One-hot encoding is a method that representate word as vector, and the all vocabulary vectors are 1 at just \(i\)th index(\(\vec{v_{i}} = (0,0,...,1,...,0,0)\)). But in this method, it is hard to representate semantic information between words.

In this chapter, we use Word2Vec model. Word2Vec is a reduced vector dimension word set model that can representate semantic of words.


Continuous Bag-of-Words Model


The architecture of Continuous Bag-of-Words Model is Input-Projection-Output and it is removed hidden layer of NNLM. To make effectively, CBOW reduced computation.

1. Input Layer

At first, we make vector mapped by word. \(N\) of words are encoding each vector of \(1\) to \(\mid V\mid\). And the sequence of vectors are used to Input.

$$\vec{V} = \langle C(w_{t-1}),C(w_{t-2}),...,C(w_{t-n+1}) \rangle$$
2. Projection

CBOW doesn’t go throuth non-linear layer. At projection, Input sequence whose dimension of element is \(N\) mapped with sequence with \(D\) dimension of element by matrix multification \(U \in M_{\mid V\mid,D}\). And the sum of sequence vector becomes result. Following is a fomular of projection.

$$\vec{V'} = \frac{1}{N}\Sigma_{i=1}^{N} V_{i}M$$
3. Output Layer

To find the optimal word, we should calculate score. By matrix multification, we can make vector with score of words. Parameter \(U\) satisfies \(U \in M_{D,\mid V\mid}\).

$$\vec{z} = U\vec{V'}$$

And use Softmax function to find optimal result.

$$y = softmax(\vec{z})$$


Skip-gram Model


Skip-gram model is a reversed CBOW model. It can estimate sequence with input of one word.

1. Input Layer

At first, we make vector mapped by word. \(N\) of words are encoding each vector of \(1\) to \(\mid V\mid\).

2. Projection

Skip-gram expects \(2m\) words. \(m\) words are in front of input and the other \(m\) words are behind of input.

$$\vec{v'} = W\vec{v'}$$
3. Output Layer

To find the optimal word, we should calculate score. By matrix multification, we can make vector with score of words.

$$\vec{z} = W'\vec{v}$$

And use Softmax function to find optimal result. output \(y\) is a vector sequence.

$$y = softmax(\vec{z})$$
4. Training

In training, we should find optimal result, in other words, we should find minimal loss \(J\).

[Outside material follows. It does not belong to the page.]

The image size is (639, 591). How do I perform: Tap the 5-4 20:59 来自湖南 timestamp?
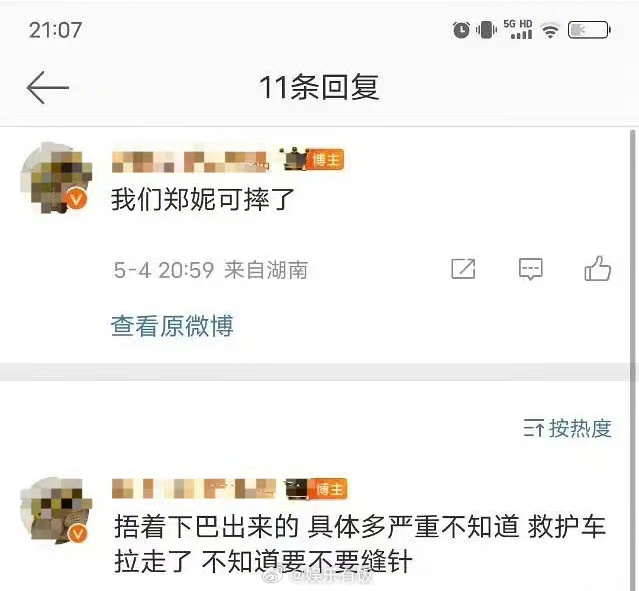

$$\min{J} = - \log{P(w_{c-m},w_{c-m+1},...,w_{c+m-1},w_{c+m}\mid w_{c})}$$
$$ = - \log{\Pi_{i=0,i\neq c}^{2m} P(w_{c-m+i}\mid w_{c})}$$
$$ = - \log{\frac{1}{\Sigma_{k=1}^{V} e^{u_{k}^{T}v_{c}}}\Pi_{i=0,i\neq c}^{2m} exp(u_{c-m+i}^{T}v_{c})}$$
$$ = \Sigma_{i=1}^{V} u_{k}^{T}v_{c} - \log{\Sigma_{i=1}^{2m} e^{u_{k}^{T}v_{c}}} $$


Improved Skip-gram Model


Hierarchical Softmax

Hierarchical Softmax is a method to reduce computation. Words are saved by binary tree. And the probability of the word is calculated by the products with probability of its child node.

$$ P(w\mid w_{I}) = \Pi_{j=1}^{L(w)-1} \sigma(n(w,j+1) = ch(n(w,j)) \centerdot v_{n(w,j)} {}^{\top} v_{w_{I}})$$
Negative Sampling

Noise Contrastive Estimation(Negative Sampling, NCE) is a alternative to the Hierarchical Softmax. It is a method that update word vector just related to center word. We can defined NCE as below.

$$ \log \sigma(v_{w_{WO}}', {}^{\top} v_{w_{I}}) + \Sigma_{i=1}^{k}\mathbb{E}_{w_{i}~P_{n}(w)}[\log \sigma -v_{w_{i}}', {}^{\top} v_{w_{I}}]$$
Subsampling

Subsampling is a method that delete probability word that is usally used. By below probability, the word is deleted.

$$ P(w_{i}) = 1 - \sqrt{\frac{1}{f(w_{i})}}$$